Publié le 26 février 2024 à 10h35. La marine britannique a intensifié sa surveillance de la Manche et des eaux environnantes, interceptant récemment des navires russes alors que les activités navales de Moscou dans la région augmentent, suscitant des tensions et des accusations mutuelles.
- Un navire de patrouille britannique, le HMS Severn, a intercepté une corvette russe (RFN Stoikiy) et un pétrolier (Yelnya) dans la Manche au cours des deux dernières semaines.
- Le ministère britannique de la Défense signale une augmentation de 30 % de l’activité navale russe autour des eaux britanniques au cours des deux dernières années.

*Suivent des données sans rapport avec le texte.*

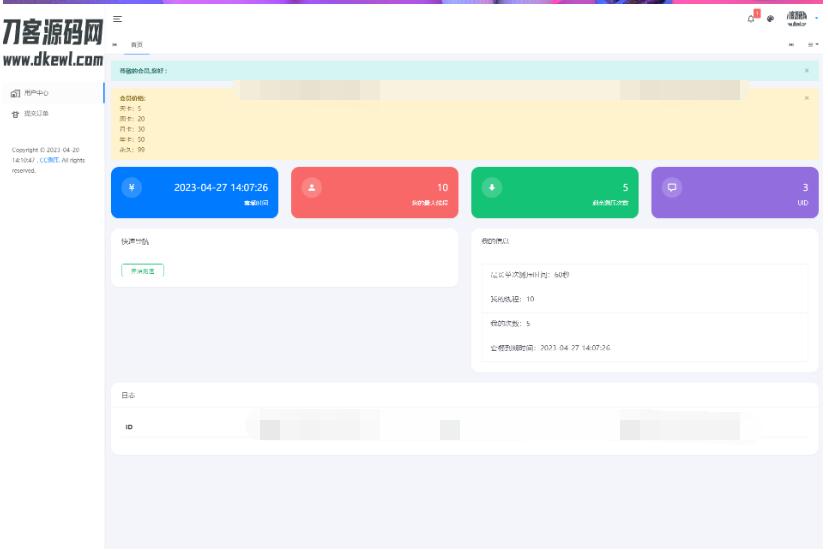Image resolution: width=828 pixels, height=553 pixels.
Task: Close the yellow member pricing notice
Action: pyautogui.click(x=807, y=98)
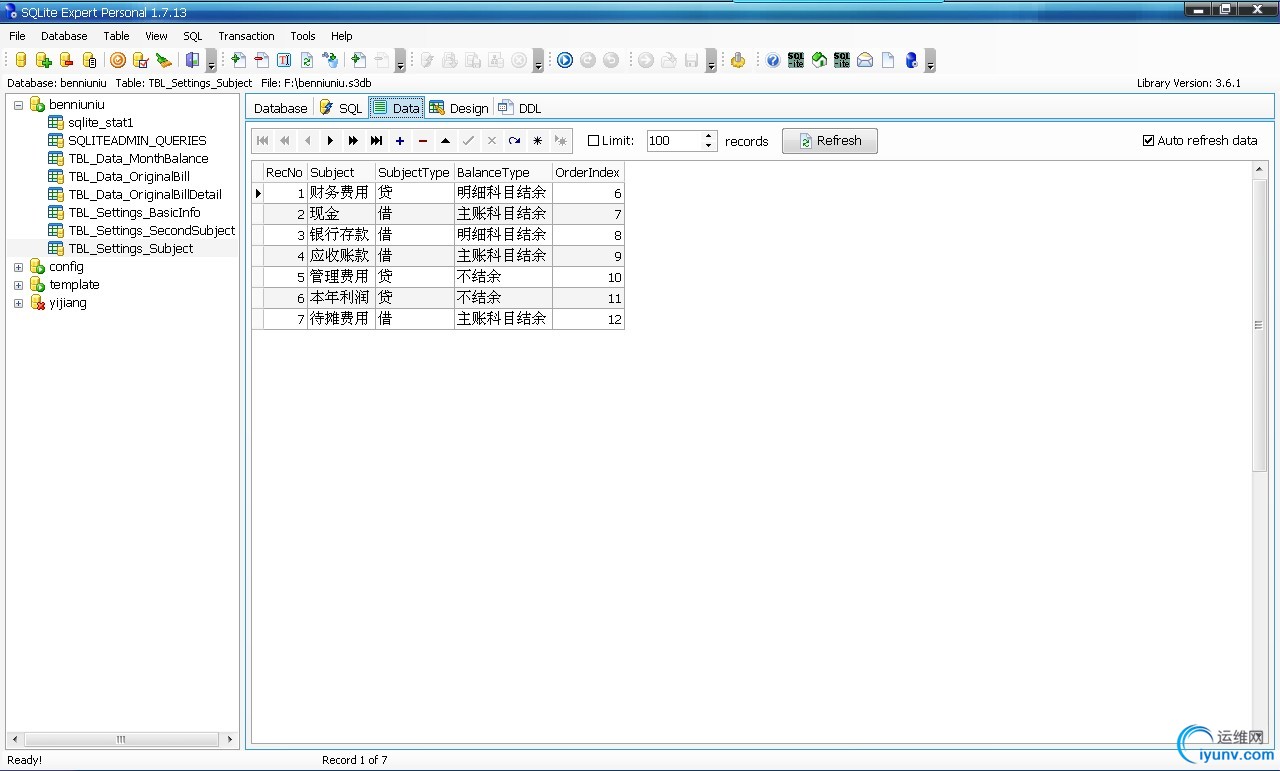Insert a new record with plus icon
The width and height of the screenshot is (1280, 771).
pyautogui.click(x=400, y=141)
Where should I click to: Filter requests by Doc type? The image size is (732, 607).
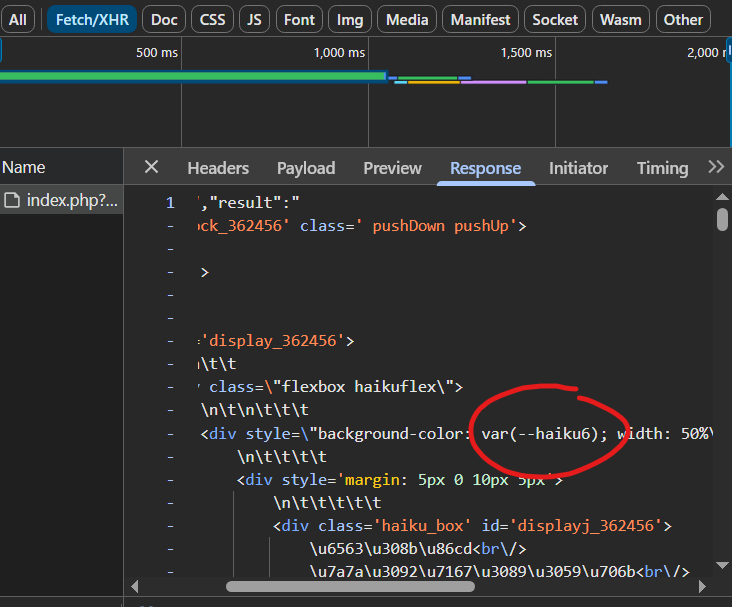[164, 19]
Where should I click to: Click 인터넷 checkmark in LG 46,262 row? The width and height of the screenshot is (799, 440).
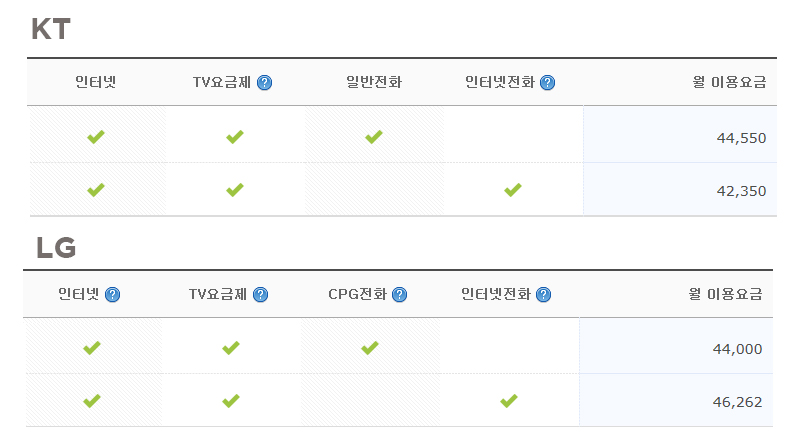click(92, 401)
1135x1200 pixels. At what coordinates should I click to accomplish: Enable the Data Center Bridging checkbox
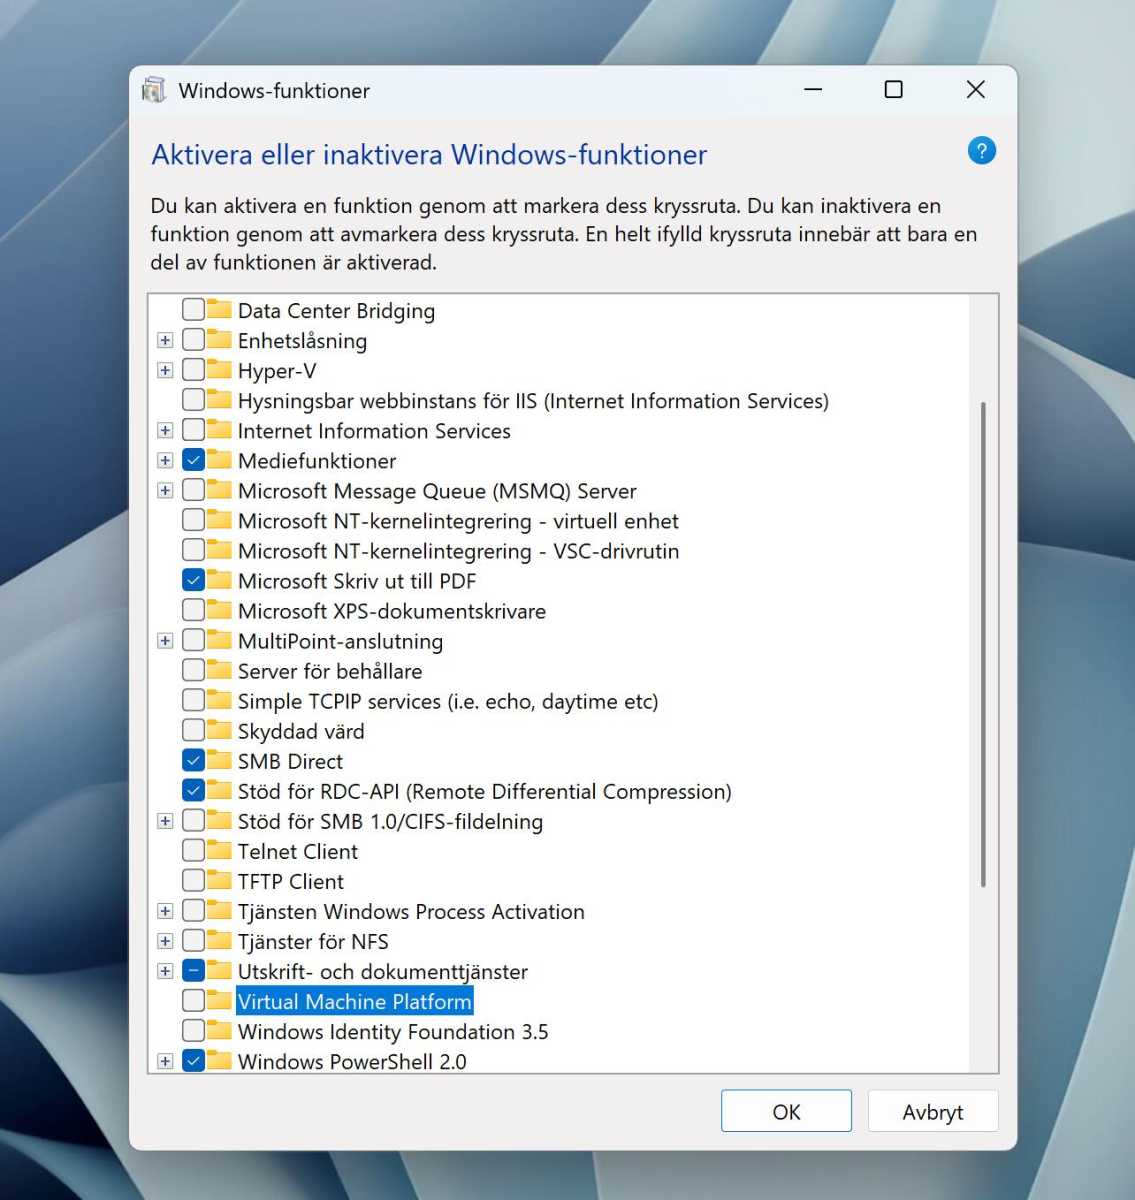(193, 309)
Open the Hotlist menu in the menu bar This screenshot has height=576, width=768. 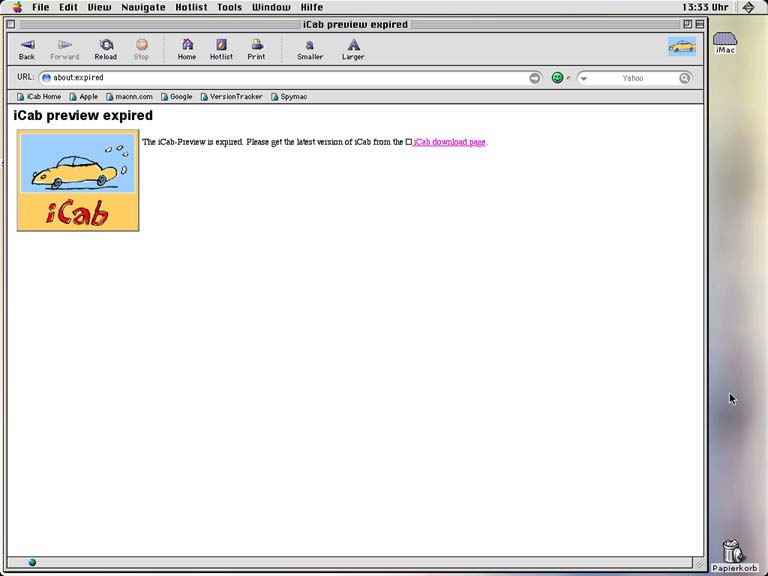pyautogui.click(x=191, y=7)
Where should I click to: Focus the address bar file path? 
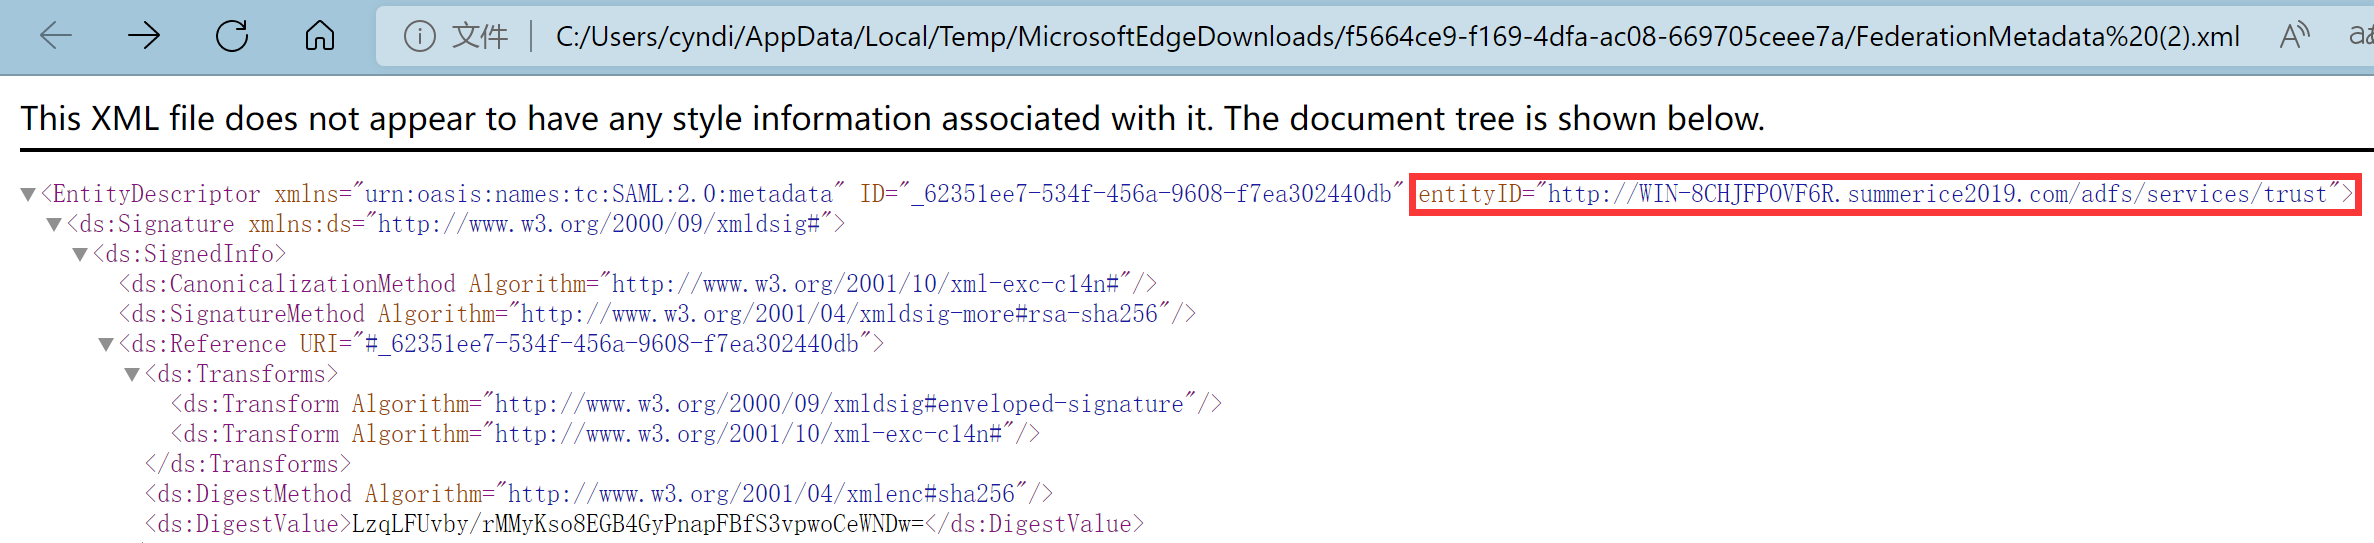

- Londres accuse un navire espion russe, le Yantar, d’avoir pointé des lasers sur des pilotes britanniques, tandis que Moscou dénonce une « hystérie militariste ».
L’activité russe dans les eaux britanniques est sous haute surveillance. Le HMS Severn a récemment mené deux opérations d’interception en Manche, identifiant et suivant la corvette RFN Stoikiy et le pétrolier Yelnya. Après avoir assuré la surveillance initiale, le Severn a transféré la responsabilité à un allié de l’OTAN non identifié au large des côtes bretonnes, selon le ministère britannique de la Défense.
Cette intensification de la surveillance s’inscrit dans un contexte plus large de déploiement de moyens britanniques pour contrer la présence russe dans l’Atlantique Nord et l’Arctique. Le Royaume-Uni a déployé trois avions de surveillance Poséidon en Islande dans le cadre d’une mission de l’OTAN visant à surveiller les navires et sous-marins russes.
La tension est palpable, comme en témoigne l’incident impliquant le navire espion russe Yantar. Le secrétaire à la Défense, John Healey, a accusé le Yantar d’avoir pointé des lasers sur des pilotes d’avions de surveillance britanniques au large des côtes écossaises, qualifiant ces actions d’« imprudentes et dangereuses ».
« Mon message à la Russie et à Poutine est le suivant : nous vous voyons. Nous savons ce que vous faites. »
John Healey, secrétaire à la Défense
L’ambassade de Russie à Londres a réagi en dénonçant une tentative du gouvernement britannique d’« attiser l’hystérie militariste », affirmant que Moscou n’a aucun intérêt à compromettre la sécurité du Royaume-Uni.
Ces accusations interviennent alors que le gouvernement britannique se prépare à dévoiler son nouveau budget, avec des pressions pour augmenter les dépenses de défense. Le Premier ministre Keir Starmer a promis d’accroître significativement les investissements militaires face aux menaces posées par la Russie, la Chine et l’Iran. Cependant, le gouvernement est confronté à des choix difficiles, devant concilier ces ambitions avec la nécessité de maîtriser le déficit budgétaire, ce qui pourrait impliquer des augmentations d’impôts et des réductions de dépenses.